Small groups huddled together, talking in murmurs--sometimes sharing details of tests, if they could, sometimes theorizing about the other tests, sometimes reflecting moodily across their journey. Couples temporarily abandoned each other in favor of friends, except for Daivi and Sandra, who from that afternoon on would only talk and eat together. Even Gavin, Teraa, Neo, and Satoru were affected by the mood, and stuck to themselves, trying to play games, but glancing uneasily at the others all the while as they came and went in their clusters about the house.
D'rai, meanwhile, stayed by himself, wandering aimlessly about the house, never drinking, eating, sleeping, or employing his time in any form of pleasure. He wore a scowl, and refused to meet eyes or answer questions, but was mentally tortured by the effect that he felt he had brought to the house. They had finally trusted him, finally accepted him...and now everywhere he looked, he felt stared at, secretly thought of as a traitor and a murderer.

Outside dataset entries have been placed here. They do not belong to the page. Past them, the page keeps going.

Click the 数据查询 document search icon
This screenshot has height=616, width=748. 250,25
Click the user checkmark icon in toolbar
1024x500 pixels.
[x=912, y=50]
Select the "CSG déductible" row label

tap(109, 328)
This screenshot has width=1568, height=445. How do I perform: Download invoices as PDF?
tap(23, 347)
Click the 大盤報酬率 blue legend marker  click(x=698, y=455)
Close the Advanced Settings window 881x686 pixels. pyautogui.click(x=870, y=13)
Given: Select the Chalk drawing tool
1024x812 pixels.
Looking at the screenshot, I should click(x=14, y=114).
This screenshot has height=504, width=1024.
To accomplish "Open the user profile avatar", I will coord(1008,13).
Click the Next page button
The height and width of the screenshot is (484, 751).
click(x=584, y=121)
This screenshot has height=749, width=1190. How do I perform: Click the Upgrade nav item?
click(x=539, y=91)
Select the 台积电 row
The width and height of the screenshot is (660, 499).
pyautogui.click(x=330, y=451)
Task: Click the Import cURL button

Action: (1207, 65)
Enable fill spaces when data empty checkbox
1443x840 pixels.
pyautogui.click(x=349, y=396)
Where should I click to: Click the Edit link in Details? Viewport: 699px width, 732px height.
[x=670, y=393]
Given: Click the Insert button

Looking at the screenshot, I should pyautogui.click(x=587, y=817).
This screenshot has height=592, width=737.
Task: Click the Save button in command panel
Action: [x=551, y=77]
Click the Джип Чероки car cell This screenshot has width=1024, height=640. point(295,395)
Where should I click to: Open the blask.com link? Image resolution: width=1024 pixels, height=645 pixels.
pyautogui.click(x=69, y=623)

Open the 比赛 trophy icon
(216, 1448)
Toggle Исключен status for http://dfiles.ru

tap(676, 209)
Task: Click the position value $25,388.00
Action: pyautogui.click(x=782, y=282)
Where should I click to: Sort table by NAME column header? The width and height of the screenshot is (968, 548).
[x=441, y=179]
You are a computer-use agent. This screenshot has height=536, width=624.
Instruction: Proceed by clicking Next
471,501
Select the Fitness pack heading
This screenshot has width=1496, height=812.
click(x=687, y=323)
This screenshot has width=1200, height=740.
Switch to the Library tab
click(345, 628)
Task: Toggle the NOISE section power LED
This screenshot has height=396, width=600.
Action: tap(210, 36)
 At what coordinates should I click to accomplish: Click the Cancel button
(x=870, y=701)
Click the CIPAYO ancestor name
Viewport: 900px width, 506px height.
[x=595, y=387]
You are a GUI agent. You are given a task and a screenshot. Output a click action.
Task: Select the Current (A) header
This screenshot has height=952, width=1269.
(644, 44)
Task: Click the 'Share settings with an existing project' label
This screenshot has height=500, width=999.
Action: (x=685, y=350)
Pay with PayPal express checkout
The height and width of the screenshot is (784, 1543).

Look what it's done, Illuminati, all this uncertainty. Most difficult on your beloved humans...and Gavin. Come, I'll even strike you a bargain--give me one of them as a hostage, and I'll tell you of D'rai's test. You may win the victim back if you can.
They are not mine to give, and I would refuse you even if they were.
My dear Illuminati, you cannot help them this way.
How would you know? ...Your gift of persuasion may be higher than mine, but my knowledge is greater overall. I refuse your bargain because I have no need for it.
You're only bluffing.
Am I?
Daphne awoke with a start. She felt dread, and sweat along her forehead...but her dream had not vanished this time.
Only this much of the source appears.